→ Exercise details
May I have the lines from the one containing "Image resolution: width=1568 pixels, height=334" to the end of the entries, returned exactly and with nothing else?

(Source data begins)

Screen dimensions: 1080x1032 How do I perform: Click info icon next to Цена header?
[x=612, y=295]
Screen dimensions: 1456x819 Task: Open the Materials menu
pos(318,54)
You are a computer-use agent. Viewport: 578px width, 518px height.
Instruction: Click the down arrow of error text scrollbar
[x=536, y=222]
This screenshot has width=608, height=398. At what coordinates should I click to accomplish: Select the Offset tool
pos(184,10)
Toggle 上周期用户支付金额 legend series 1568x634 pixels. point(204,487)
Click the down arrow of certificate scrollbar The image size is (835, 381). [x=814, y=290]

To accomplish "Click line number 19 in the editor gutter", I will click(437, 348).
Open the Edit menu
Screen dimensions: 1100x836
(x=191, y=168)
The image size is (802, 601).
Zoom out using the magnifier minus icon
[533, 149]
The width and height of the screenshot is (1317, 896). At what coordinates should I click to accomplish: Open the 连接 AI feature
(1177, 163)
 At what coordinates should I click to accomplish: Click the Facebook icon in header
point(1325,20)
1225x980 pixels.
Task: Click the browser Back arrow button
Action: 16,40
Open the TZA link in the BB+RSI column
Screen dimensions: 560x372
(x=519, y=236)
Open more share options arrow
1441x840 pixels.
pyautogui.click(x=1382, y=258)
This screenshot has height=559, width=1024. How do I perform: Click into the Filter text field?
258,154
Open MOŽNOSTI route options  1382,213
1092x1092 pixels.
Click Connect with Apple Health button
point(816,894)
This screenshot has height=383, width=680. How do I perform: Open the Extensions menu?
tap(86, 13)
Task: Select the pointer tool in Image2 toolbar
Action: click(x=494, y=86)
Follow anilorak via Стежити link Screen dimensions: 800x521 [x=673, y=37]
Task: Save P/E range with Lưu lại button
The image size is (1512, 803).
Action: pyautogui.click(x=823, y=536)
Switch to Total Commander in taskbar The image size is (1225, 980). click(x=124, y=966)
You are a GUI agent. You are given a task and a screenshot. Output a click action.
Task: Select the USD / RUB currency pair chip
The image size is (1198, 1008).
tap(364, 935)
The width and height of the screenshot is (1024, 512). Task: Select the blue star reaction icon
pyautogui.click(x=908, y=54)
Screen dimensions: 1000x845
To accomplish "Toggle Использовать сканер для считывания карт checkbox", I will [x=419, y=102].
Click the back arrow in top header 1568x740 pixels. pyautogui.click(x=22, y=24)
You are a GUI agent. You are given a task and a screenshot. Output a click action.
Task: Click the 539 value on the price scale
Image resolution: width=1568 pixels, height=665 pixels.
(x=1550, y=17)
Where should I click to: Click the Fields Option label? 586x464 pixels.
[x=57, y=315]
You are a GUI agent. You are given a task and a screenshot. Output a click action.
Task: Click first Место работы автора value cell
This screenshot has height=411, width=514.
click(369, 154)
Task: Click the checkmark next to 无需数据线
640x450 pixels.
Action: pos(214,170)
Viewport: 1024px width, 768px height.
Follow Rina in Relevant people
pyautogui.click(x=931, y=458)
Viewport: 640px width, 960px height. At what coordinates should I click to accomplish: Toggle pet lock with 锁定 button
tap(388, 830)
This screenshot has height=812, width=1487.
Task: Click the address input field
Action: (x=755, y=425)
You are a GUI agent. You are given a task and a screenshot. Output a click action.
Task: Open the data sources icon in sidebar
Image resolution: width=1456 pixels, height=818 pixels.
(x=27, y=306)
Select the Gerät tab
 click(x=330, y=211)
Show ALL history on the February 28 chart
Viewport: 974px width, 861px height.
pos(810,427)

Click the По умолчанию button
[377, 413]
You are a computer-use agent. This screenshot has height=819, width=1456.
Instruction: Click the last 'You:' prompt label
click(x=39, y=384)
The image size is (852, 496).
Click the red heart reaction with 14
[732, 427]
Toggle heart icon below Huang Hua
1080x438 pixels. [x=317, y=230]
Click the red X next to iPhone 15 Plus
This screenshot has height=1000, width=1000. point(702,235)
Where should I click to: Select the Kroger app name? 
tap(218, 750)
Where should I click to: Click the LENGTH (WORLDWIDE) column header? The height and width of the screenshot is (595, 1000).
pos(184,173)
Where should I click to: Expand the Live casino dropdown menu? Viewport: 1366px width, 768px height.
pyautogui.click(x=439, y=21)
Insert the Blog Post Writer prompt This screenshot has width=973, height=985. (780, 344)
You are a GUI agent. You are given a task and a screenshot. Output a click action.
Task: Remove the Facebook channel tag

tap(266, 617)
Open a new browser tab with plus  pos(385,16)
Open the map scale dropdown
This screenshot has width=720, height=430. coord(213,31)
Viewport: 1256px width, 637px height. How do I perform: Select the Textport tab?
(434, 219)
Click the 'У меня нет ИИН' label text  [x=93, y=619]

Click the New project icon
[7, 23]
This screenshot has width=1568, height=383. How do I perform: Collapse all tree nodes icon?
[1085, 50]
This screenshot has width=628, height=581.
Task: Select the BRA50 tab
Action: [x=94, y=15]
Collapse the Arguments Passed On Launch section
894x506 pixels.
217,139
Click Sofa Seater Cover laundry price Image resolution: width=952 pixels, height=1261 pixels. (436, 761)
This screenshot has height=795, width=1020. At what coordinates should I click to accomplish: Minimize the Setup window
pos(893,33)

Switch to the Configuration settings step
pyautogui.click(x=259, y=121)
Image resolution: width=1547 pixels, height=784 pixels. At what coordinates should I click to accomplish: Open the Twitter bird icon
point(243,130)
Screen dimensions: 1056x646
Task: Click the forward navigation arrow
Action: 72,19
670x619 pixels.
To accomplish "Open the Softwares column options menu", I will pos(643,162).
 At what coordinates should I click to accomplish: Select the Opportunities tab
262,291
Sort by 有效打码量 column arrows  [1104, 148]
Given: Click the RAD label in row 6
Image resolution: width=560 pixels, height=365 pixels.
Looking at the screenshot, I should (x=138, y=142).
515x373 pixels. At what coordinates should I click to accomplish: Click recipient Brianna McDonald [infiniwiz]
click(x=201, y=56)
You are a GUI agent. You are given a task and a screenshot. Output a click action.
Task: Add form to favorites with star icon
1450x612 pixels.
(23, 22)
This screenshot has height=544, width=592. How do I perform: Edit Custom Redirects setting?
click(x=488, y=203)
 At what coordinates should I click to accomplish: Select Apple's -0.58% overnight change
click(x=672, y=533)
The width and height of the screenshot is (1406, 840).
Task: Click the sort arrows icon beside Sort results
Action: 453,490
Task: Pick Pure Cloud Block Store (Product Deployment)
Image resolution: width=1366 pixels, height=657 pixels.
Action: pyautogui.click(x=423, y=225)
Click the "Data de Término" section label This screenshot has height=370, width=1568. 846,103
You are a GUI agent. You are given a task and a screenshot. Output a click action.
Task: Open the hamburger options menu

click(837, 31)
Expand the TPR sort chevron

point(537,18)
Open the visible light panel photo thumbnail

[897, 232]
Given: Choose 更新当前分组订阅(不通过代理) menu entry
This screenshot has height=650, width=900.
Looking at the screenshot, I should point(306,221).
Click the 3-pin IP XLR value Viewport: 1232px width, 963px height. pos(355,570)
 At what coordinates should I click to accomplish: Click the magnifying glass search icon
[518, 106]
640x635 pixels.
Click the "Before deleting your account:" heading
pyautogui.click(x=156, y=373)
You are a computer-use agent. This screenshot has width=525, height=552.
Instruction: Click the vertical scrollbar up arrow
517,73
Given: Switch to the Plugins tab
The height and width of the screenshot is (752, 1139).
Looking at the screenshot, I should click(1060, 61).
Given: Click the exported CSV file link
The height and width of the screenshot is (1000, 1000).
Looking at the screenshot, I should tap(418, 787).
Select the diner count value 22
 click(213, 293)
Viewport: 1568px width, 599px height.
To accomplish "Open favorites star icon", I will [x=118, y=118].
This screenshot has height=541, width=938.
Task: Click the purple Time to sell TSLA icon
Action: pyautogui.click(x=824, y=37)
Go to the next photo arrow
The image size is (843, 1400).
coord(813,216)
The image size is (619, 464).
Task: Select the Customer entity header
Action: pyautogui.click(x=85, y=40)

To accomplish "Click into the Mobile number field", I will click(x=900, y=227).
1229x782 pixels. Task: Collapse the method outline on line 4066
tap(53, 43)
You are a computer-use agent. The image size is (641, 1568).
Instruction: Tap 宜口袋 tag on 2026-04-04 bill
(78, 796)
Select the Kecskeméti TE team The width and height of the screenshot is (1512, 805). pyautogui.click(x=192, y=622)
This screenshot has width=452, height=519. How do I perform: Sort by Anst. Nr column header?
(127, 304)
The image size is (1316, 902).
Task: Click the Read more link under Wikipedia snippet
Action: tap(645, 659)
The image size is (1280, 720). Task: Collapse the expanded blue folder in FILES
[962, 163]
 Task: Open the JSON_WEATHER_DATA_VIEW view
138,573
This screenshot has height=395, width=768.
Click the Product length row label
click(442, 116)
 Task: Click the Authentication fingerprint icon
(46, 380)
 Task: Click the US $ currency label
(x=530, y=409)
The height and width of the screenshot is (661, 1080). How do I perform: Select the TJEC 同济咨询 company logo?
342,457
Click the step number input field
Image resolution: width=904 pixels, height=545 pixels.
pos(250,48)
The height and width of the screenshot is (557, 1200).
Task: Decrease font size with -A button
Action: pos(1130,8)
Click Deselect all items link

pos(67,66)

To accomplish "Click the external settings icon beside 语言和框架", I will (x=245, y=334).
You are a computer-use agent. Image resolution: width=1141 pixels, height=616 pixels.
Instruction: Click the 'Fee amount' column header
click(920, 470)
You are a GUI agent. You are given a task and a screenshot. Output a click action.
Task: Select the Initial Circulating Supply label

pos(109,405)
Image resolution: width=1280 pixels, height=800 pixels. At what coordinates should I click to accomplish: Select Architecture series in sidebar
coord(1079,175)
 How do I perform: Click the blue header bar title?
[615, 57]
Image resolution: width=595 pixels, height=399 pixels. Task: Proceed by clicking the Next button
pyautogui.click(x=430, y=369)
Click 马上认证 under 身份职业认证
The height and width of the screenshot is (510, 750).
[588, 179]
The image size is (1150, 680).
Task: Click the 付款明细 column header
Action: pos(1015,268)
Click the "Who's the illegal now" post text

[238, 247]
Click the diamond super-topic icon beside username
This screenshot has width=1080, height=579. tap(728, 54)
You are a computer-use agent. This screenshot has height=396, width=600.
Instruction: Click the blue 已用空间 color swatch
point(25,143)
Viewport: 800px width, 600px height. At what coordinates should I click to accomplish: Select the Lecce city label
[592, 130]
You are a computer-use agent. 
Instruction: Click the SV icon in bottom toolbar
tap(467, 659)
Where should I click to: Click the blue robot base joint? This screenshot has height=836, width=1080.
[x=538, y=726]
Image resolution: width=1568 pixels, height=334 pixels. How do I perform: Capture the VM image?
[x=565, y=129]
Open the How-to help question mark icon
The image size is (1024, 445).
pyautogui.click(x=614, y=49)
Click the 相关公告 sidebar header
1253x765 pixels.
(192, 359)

(Source data ends)

→ Task output
Image resolution: width=1568 pixels, height=334 pixels. How do I perform: Capture the VM image?
[x=565, y=129]
Open the How-to help question mark icon
The image size is (1024, 445).
pyautogui.click(x=614, y=49)
Click the 相关公告 sidebar header
1253x765 pixels.
(192, 359)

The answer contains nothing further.